What studies do you want to see? While scoring may be similar because of bad short games, the game can certainly be more enjoyable because of better ball striking!!!

I would like to see any study showing that blades are just as easy to hit than that of GI irons. Because any average golfer can go to a launch monitor and line up the two and prove that is not the case.

Your point could make it even closer. Perhaps the average player should not be using wedges without cavity backs and they would be scoring even better. Perhaps if they used GI irons only there short game scores would improve.
 
CT,
Why do you believe that most touring professionals have switched from blades to cavity back irons?
 
Wow, this one took an interesting turn!

I'll weigh in on my personal experience. I picked up the game in the summer of 1989 between my sophomore & junior years in HS. First set of clubs, like many, was a set of hand-me-down blades from my father. They were great when you hit them well, and horrid when you didn't.

The next summer I played a lot of golf with a set of perimeter weighted irons while working as a groundkeeper at a local 9-hole. The irons were much easier to hit than the blades I'd been used to, and mishits were much more forgiving. I played with similar sets through the summer of 2002 when I stopped playing after moving south.

This year, I picked up the game again back in January. Bought my current set of clubs, which I believe are considered GI irons. Even comparing them to the irons I used when I stopped playing in 2002 (original King Cobra knockoffs) there was a definite difference in forgiveness, and better distance.

Now, I'll agree that the wedges and putter is where the "scoring" is at. But to try and say that having a set of irons that allow more forgiveness, a bigger sweetspot, and better distance than clubs from even 7 years ago won't improve your game makes me wonder about a person's ability to understand basic logic. Being able to use a club that makes your approach shot more accurate than they were 10 years ago is obviously going to lead to the improvement of a person's game.

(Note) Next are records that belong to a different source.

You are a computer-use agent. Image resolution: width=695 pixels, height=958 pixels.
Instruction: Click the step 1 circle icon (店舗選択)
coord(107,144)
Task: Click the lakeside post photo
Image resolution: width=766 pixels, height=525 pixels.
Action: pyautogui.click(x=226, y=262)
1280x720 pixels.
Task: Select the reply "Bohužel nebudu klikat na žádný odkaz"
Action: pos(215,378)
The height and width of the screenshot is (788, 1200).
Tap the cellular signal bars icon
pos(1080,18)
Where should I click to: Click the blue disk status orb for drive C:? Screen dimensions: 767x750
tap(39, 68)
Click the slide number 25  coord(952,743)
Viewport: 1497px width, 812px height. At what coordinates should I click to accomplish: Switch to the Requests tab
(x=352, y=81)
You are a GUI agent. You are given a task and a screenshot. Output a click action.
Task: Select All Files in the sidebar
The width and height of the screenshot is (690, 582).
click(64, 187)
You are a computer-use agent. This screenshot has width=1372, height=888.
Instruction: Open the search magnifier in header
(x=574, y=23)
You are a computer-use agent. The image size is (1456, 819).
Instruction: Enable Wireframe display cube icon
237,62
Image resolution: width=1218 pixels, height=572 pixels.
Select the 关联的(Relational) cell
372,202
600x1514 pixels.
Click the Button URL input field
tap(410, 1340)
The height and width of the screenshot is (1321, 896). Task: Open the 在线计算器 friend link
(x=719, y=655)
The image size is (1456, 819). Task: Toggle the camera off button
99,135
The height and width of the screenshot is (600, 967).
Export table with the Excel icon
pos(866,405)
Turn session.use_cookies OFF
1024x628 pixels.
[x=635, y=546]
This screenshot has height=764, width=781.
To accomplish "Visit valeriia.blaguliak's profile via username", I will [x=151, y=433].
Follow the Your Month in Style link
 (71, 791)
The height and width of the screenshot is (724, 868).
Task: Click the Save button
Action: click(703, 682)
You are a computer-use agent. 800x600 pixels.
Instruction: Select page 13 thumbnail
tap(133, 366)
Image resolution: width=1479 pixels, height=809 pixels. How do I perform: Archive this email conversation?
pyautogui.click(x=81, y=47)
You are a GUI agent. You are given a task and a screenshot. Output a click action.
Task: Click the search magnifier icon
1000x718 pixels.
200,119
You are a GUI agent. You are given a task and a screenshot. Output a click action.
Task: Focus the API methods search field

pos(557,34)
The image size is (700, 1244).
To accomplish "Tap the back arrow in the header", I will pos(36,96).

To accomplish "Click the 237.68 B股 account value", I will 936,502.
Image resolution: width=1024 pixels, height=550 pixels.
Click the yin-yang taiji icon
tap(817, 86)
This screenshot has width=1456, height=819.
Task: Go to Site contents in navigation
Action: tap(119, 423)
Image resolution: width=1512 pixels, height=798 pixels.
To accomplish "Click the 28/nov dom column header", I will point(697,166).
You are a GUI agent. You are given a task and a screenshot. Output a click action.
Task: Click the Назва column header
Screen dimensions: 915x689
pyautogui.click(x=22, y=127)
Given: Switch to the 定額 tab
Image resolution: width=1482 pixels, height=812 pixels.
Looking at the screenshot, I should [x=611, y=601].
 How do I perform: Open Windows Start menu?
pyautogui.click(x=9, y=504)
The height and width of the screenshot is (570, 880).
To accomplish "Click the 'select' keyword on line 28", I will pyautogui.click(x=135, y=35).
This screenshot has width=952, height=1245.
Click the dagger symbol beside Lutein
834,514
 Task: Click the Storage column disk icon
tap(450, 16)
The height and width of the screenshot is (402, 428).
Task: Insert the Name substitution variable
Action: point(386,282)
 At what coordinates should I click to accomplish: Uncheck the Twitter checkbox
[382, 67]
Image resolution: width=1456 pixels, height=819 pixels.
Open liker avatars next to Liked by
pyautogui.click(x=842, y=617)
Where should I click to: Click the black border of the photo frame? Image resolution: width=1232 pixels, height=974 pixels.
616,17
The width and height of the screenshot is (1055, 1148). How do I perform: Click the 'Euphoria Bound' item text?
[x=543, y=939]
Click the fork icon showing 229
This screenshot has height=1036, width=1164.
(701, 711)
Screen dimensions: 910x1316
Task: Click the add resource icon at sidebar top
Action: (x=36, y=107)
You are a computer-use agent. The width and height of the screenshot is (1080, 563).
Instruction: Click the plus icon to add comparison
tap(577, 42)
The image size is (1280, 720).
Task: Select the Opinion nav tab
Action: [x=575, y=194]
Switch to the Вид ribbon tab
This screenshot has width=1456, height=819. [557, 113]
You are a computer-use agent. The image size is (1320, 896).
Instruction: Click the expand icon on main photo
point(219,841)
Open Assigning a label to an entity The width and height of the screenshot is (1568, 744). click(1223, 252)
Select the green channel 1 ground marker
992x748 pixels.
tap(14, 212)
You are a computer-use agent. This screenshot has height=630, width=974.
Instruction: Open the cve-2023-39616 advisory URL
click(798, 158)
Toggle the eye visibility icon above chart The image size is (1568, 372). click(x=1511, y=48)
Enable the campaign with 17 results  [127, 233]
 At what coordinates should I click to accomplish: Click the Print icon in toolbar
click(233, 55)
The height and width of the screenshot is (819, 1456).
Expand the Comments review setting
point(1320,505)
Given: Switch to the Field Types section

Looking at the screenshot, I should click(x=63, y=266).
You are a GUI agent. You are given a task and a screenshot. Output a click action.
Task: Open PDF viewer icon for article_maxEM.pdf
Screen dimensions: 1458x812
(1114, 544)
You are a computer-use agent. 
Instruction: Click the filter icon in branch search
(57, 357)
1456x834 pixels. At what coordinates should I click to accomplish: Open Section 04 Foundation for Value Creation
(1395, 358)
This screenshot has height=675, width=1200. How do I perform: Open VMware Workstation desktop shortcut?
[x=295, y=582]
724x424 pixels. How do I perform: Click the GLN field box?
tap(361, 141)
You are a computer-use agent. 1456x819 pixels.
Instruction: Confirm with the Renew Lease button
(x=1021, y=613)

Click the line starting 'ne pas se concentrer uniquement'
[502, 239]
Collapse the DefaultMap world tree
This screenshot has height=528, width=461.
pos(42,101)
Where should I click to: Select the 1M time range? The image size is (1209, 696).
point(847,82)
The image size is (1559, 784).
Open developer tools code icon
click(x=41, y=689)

If the person can't hit a wedge or putt, it's all moot - but that wasn't the original argument here. And honestly, most golfers probably should NOT be using the popular blade-style wedges for the same reasons that the GI irons are a better club for them compared to a blade-style iron.
 
Ok. Let's say for the sake of argument that you hit the ball higher and longer with GI irons. Essentially what that does is give you 8 iron distance with a 9 iron. No one has proven to me that this translates directly into better scoring. Most amateurs miss the green short regardless of what type of club they are playing. So that puts you just off the green in regulation. Now you still have to get the ball close with the next shot and make a putt to save par. The GI iron may have put you 5 yards short of the green instead of 15, but you still have to get the ball in the hole in two more strokes to save par and improve your game.

My contention is still that whether you skull the ball close to the green or hit a beautiful towering iron close to the green your total score for that hole is likely to remain the same. I don't deny, nor have I during this discussion, that players can get more forgiveness from GI irons, I just disagree that this is going to translate into better scores.

As to hybrids, a lot of people can hit them further and straighter than their long irons. Again, this does not necessarily translate into better scoring. Again, you can skull a 3 iron 180 yards or hit a hybrid 210 and all you have done is put yourself 30 yards closer to the green. If you cannot hit a wedge approach that finds the green from either of those positions, you have not improved your scoring. Again, it still takes stellar wedge play and good putting to improve scoring.

You cannot buy a game. New drivers won't do it, hybrids won't do it, nor will GI irons. What you can buy is misses that look prettier...not more effective, just prettier.
 
With your argument though CT, people not scoring better has nothing to do with their irons. In fact you say yourself that the GI irons are easier to hit, so if that is the case, shouldnt your issue be with wedges NOT being forgiving enough or putters not being forgiving enough? The GI irons do exactly what they are supposed to, make it easier for players to miss and still get results.

If they choose the wrong club, that is not the clubmakers fault and maybe I misinterpretted it, but it seems to imply in your earlier post that you believed that GI irons are not easier to hit than blades and that the only people and tests saying otherwise are equipment companies.
 
I don't have a problem with GI irons nor do I believe that they aren't easier to hit or that they're more forgiving. But I see blades or more generally "traditional" clubs as things that provide a tactile and emotional input that, for me, GI clubs simply don't offer.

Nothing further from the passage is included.